* _WHAT THE TASK REQUIRES_
Every line below that contains the word "Expand" must be copied.

* _DATA PROVIDED_

---------------

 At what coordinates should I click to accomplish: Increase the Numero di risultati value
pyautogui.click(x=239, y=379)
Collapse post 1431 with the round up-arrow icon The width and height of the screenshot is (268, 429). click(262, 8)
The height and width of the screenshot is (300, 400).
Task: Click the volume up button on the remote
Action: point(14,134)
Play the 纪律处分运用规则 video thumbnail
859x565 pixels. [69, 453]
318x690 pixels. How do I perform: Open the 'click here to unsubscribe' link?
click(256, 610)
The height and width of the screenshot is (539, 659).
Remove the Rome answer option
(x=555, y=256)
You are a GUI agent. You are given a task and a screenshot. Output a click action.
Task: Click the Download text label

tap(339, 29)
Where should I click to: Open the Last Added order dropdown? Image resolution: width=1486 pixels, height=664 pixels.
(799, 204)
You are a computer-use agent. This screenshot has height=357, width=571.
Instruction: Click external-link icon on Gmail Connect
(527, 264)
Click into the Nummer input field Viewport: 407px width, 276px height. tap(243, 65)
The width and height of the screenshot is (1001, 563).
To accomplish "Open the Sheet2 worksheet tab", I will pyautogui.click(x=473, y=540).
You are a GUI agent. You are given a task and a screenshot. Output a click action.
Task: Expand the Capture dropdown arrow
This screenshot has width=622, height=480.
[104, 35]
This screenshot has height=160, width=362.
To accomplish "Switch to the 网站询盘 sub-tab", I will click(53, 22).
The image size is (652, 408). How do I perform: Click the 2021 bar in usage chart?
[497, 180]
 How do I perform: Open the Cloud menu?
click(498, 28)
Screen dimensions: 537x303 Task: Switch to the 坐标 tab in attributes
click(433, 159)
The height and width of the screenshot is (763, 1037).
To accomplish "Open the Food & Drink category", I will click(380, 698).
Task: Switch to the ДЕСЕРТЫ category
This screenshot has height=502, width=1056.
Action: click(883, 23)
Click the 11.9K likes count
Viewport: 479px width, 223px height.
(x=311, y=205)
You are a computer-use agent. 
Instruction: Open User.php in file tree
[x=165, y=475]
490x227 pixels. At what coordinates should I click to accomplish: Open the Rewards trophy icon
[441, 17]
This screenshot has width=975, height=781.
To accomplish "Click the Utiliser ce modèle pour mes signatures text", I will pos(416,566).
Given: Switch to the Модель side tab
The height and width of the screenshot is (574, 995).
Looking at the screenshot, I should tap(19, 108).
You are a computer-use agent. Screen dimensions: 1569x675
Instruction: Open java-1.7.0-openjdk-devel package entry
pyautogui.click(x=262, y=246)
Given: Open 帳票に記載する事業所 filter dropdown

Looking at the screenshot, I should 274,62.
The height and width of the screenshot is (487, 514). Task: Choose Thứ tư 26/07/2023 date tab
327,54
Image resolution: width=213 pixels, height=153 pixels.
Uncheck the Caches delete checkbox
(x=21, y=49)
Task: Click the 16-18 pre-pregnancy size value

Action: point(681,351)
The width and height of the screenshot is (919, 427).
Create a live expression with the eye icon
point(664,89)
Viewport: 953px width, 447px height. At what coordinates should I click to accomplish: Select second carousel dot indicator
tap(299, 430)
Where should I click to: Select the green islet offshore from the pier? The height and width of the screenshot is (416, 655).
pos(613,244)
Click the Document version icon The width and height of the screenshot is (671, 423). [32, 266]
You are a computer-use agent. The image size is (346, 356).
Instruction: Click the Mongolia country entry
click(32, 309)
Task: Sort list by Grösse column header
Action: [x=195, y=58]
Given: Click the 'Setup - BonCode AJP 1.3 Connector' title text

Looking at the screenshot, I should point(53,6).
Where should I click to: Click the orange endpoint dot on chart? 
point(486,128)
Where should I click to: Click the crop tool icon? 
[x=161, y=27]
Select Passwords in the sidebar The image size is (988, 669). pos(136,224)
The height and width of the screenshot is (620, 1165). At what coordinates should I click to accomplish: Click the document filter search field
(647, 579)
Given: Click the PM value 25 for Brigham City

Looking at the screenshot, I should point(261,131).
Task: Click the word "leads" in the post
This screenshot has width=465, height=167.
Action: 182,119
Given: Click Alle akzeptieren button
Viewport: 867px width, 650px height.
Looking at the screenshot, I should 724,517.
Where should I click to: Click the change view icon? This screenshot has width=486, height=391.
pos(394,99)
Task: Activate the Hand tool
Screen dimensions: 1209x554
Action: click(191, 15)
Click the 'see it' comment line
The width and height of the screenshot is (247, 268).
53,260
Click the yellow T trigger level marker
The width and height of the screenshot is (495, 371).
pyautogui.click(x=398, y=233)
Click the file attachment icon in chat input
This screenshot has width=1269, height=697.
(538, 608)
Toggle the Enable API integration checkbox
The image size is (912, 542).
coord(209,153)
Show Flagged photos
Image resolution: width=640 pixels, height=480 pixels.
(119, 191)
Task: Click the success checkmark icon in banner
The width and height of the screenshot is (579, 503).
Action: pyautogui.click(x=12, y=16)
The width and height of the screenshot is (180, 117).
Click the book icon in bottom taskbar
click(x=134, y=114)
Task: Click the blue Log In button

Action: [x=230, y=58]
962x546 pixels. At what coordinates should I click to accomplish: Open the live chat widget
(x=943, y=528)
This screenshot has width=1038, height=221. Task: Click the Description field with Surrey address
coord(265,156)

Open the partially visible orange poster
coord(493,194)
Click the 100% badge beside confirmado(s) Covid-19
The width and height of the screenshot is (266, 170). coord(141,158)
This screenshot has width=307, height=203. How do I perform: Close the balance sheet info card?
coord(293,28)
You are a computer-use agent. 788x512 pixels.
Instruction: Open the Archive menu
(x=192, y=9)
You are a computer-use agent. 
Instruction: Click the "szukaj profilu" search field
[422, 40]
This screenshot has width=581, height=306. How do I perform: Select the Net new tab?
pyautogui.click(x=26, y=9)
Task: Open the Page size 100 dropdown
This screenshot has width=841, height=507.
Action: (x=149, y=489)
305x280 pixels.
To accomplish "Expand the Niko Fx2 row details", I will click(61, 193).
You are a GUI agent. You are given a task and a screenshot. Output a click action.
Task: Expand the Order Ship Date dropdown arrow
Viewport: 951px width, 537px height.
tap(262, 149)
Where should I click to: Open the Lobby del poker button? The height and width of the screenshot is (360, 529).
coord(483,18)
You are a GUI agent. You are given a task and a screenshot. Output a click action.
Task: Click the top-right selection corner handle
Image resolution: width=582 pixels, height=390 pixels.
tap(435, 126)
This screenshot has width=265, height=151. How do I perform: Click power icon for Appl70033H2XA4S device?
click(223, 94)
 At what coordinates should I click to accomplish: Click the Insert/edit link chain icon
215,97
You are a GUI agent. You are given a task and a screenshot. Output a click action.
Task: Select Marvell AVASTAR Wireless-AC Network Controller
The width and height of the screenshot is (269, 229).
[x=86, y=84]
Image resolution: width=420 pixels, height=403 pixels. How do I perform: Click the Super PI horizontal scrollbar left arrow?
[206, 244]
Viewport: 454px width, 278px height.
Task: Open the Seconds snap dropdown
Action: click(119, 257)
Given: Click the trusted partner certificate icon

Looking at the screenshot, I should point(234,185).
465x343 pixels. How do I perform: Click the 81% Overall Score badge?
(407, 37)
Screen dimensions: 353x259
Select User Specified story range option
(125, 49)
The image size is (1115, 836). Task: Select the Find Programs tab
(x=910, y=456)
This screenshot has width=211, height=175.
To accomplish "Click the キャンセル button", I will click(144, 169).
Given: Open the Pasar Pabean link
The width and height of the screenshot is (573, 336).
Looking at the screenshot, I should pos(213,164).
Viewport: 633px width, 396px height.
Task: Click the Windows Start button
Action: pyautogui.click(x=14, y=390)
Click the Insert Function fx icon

---------------

* _TASK RESULT_
Task: Expand the Capture dropdown arrow
To accomplish "Expand the Niko Fx2 row details", I will click(61, 193).
Task: Expand the Order Ship Date dropdown arrow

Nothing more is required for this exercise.